So what does this mean for Left Unity and the prospects for achieving socialism generally? I think it means that we should be prepared for another massive crisis at (just about) any time. I think this will render arguments about making small reformist (Keynesian) changes – which cannot work anyway because gains for ordinary people made in booms tend to be taken back in recessions – redundant. This would be a time, which we really must seize, to take power internationally – i.e. carry out a (preferably peaceful or mainly peaceful) world socialist revolution!

[You may like to join my group “Eurozone in crisis: second credit crunch inevitable – end capitalism!” at]

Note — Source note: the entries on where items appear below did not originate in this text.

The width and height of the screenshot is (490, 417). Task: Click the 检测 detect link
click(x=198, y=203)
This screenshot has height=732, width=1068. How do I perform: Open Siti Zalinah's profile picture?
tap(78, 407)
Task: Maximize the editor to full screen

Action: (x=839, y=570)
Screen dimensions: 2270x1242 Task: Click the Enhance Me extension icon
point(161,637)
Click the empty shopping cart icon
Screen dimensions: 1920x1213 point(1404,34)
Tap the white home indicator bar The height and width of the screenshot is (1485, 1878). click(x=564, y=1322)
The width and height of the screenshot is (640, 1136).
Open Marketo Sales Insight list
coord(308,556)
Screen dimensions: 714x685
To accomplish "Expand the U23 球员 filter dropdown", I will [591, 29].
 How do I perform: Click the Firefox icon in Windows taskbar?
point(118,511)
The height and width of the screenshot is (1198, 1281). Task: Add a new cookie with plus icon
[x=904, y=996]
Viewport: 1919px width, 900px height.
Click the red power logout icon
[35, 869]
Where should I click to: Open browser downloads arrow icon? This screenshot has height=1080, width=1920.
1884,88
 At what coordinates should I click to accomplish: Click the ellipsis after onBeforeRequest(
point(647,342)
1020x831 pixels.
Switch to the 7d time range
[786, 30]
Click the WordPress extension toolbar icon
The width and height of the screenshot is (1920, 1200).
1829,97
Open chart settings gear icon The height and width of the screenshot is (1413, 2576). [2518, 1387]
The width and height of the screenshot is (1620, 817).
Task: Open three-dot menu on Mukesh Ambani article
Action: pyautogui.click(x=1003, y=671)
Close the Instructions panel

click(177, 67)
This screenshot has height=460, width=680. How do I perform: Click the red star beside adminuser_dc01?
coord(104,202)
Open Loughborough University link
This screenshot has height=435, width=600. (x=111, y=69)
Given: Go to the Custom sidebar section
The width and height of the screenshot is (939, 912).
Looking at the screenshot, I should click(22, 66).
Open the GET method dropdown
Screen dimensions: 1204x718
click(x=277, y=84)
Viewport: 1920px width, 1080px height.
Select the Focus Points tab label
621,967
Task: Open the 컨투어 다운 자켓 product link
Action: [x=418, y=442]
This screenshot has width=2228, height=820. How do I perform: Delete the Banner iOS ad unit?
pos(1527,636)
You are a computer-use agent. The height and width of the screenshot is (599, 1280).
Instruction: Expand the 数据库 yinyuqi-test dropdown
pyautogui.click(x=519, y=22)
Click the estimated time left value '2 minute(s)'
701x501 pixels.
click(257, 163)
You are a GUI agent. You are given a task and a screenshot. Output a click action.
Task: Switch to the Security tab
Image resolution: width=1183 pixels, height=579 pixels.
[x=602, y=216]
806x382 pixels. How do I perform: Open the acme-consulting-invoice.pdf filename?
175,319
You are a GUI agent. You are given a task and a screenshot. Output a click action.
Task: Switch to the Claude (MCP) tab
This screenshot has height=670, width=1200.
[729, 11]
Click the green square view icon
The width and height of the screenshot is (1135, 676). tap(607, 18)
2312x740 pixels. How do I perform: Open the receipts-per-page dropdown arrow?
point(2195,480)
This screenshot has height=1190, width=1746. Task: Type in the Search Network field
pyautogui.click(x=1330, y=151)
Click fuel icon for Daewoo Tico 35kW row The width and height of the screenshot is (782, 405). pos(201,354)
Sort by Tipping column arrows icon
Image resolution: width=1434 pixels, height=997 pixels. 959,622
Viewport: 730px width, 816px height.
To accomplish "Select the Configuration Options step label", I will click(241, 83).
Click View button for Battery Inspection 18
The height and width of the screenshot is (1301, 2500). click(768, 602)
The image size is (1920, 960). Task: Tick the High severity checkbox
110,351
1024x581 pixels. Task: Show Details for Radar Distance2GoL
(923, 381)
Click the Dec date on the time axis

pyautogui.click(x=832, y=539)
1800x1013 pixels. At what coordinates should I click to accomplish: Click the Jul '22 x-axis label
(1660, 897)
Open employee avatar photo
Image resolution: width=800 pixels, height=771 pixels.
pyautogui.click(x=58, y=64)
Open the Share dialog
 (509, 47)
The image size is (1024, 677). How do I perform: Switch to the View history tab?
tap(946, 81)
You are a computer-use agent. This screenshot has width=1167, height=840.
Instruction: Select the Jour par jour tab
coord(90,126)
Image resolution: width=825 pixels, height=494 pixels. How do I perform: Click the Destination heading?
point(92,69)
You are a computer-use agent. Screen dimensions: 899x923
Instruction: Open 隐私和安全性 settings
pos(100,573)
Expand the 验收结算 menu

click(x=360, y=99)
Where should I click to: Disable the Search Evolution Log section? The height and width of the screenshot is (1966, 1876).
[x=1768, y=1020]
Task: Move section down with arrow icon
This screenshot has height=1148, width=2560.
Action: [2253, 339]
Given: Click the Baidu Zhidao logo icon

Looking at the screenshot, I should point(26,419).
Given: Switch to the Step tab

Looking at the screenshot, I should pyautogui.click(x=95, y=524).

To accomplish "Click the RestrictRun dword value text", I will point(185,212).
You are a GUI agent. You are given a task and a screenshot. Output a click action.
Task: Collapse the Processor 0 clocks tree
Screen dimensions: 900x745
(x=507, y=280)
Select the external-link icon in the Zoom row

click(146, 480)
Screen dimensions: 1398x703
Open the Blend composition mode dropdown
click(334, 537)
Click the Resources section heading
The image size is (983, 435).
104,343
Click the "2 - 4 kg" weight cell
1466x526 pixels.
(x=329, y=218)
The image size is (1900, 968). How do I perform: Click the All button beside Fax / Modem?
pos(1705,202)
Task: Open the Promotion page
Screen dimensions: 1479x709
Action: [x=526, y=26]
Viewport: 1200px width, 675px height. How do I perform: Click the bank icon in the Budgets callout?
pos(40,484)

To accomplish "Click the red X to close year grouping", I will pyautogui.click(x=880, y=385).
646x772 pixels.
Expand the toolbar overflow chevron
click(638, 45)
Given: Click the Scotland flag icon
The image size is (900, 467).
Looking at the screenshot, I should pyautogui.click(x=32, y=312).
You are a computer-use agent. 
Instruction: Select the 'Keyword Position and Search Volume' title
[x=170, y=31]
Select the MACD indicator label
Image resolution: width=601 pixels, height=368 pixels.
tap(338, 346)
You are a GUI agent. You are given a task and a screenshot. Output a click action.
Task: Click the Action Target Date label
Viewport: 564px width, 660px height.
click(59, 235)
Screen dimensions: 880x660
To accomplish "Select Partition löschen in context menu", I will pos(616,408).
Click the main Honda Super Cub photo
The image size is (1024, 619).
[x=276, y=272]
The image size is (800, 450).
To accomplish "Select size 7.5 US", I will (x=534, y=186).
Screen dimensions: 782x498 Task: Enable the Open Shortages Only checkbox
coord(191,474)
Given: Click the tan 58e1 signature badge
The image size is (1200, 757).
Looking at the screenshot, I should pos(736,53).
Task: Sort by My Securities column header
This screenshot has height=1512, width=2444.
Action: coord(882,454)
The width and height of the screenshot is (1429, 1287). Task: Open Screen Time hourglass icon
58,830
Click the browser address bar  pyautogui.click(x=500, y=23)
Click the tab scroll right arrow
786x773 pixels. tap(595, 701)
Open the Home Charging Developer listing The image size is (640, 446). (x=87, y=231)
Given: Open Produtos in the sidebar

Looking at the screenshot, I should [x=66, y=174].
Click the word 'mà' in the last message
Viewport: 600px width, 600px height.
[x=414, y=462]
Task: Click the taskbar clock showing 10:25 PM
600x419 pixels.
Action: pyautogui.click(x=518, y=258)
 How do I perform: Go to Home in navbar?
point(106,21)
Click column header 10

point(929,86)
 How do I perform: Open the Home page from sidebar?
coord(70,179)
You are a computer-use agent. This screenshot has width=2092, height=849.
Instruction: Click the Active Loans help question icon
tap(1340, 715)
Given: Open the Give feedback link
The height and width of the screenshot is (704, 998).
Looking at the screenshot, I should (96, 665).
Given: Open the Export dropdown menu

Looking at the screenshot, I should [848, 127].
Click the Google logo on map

On the LU forum, Luke asked “Nationalise the banks?” I responded:
Yes, of course, Luke, and I would argue for compensation only of pension funds (although I’d accept the Socialist Party position of “compensation on the basis of proven need”). I would also argue for democratic control of the banks, with a say for borrowers, savers and representative(s) of the government as well as bank workers – with the precise formula to be decided.I think what the Socialist Party misses in calling for nationalisation of the banks, however, is the massive national debt which doesn’t have much to do with the banks (except that some of them no doubt invest in “risk-free” bonds, sometimes called gilts) – the national debt is actually borrowed from bondholders. The cancellation of that debt, i.e. never paying it back, should be one of the SP’s “transitional demands”. The Bolsheviks refused to pay the debt accumulated by Tsarist Russia after the revolution in October 1917. In countries like Greece, this is surely already a key solution to their problems now, and it will be in the UK too in the future. I will in fact propose that Left Unity should adopt this as a policy at the November conference since it is the key argument against indefinite austerity.